Hepatitis C is a viral disease of the liver that afflicts an estimated four million Americans. Chronic hepatitis C is typically associated with fatigue, depression, joint pain and liver impairment, including cirrhosis and liver cancer.

Patients diagnosed with hepatitis C frequently report using cannabis to treat both symptoms of the disease as well as the nausea associated with antiviral therapy.[1-2] An observational study by investigators at the University of California at San Francisco (UCSF) found that hepatitis C patients who used cannabis were significantly more likely to adhere to their treatment regimen than patients who didn’t use it.[3]Nevertheless, no clinical trials assessing the use of cannabinoids for this indication are available in the scientific literature.

Preclinical data indicates that the endocannabinoid system may moderate aspects of chronic liver disease[4-5] and that cannabinoids may reduce inflammation in experimental models of hepatitis.[6] However, other clinical reviews have reported a positive association between daily cannabis use and the progression of liver fibrosis (excessive tissue build up) and steatosis (excessive fat build up) in select hepatitis C patients.[7-9]

As a result, experts hold divergent opinions regarding the therapeutic use of cannabinoids for hepatitis C treatment. Writing in the October 2006 issue of the European Journal of Gastroenterology, investigators from Canada and Germany concluded that cannabis’ “potential benefits of a higher likelihood of treatment success [for hepatitis c patients] appear to outweigh [its] risks.”[10] By contrast, other experts discourage the use of cannabis in patients with chronic hepatitis until further studies are performed.[11-15]

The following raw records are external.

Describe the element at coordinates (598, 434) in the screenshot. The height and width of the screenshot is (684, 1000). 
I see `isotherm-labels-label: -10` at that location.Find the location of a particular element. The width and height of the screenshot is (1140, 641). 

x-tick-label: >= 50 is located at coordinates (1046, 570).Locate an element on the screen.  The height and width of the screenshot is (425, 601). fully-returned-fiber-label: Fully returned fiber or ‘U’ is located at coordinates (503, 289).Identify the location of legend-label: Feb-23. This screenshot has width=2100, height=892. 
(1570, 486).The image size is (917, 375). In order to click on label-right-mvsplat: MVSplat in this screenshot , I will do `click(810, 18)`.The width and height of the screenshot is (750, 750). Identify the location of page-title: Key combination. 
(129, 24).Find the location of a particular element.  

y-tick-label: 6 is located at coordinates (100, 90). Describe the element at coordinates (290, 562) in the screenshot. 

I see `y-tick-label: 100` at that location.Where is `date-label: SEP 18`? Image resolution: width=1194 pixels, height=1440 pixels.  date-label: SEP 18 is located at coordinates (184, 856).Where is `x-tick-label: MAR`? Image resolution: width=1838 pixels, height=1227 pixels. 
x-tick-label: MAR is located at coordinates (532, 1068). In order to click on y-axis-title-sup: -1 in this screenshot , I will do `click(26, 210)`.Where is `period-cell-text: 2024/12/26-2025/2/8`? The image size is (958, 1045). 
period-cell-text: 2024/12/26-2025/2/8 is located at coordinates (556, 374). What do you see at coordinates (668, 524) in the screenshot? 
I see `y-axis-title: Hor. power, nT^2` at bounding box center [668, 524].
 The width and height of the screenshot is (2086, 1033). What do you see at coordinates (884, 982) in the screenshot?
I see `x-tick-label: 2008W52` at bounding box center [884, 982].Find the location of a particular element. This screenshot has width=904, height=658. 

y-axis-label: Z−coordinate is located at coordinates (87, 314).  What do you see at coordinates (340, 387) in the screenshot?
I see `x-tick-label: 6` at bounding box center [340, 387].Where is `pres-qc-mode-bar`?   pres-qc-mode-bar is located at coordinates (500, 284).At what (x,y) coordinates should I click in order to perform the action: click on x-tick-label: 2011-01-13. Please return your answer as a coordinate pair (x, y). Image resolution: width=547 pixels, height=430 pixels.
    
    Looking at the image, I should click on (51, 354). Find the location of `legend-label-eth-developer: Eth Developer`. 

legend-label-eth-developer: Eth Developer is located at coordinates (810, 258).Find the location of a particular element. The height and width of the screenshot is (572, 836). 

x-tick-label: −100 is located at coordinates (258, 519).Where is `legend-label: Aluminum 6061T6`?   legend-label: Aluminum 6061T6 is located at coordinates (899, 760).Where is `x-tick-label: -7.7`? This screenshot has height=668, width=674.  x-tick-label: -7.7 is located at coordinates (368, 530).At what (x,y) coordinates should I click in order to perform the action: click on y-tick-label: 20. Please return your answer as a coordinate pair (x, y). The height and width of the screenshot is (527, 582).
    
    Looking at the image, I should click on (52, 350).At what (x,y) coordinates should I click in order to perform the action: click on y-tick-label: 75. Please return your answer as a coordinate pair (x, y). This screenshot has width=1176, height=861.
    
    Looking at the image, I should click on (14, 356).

[1] Schnelle et al. 1999. Results of a standardized survey on the medical use of cannabis products in the German-speaking areaForschende Komplementarmedizin(Germany) 3: 28-36.

[2] David Berstein. 2004. “Hepatitis C – Current state of the art and future directions.” MedScape Today.

[3] Sylvestre et al. 2006. Cannabis use improves retention and virological outcomes in patients treated for hepatitis CEuropean Journal of Gastroenterology & Hepatology. 18: 1057-1063.

[4] Zamora-Valdes et al. 2005. The endocannabinoid system in chronic liver disease (PDF)Annals of Hepatology 4: 248-254.

[5] Gabbey et al. 2005. Endocannabinoids and liver disease – reviewLiver International 25: 921-926.

[6] Lavon et al. 2003. A novel synthetic cannabinoid derivative inhibits inflammatory liver damage via negative cytokine regulationMolecular Pharmacology 64: 1334-1344.

[7] Hezode et al. 2005. Daily cannabis smoking as a risk factor for progression of fibrosis in chronic hepatitis CHepatology 42: 63-71.

[8] Ishida et al. 2008. Influence of cannabis use on severity of hepatitis C disease.Clinical Gastroenterology and Hepatology 6: 69-75.

[9] Parfieniuk and Flisiak. 2008. Role of cannabinoids in liver diseaseWorld Journal of Gastroenterology 14: 6109-6114.

[10] Fischer et al. 2006. Treatment for hepatitis C virus and cannabis use in illicit drug user patients: implications and questionsEuropean Journal of Gastroenterology & Hepatology. 18: 1039-1042.

[11] Schwabe and Siegmund. 2005. op. cit.

[12] Hezode et al. 2005. op. cit.

[13] David Berstein. 2004. op. cit.

[14] Hezode et al. 2008. Daily cannabis use: a novel risk factor of steatosis severity in patients with chronic hepatitis CGastroenterology 134: 432-439.

[15] Purohit et al. 2010. Role of cannabinoids in the development of fatty liver (steatosis)The AAPS Journal 12: 233-237.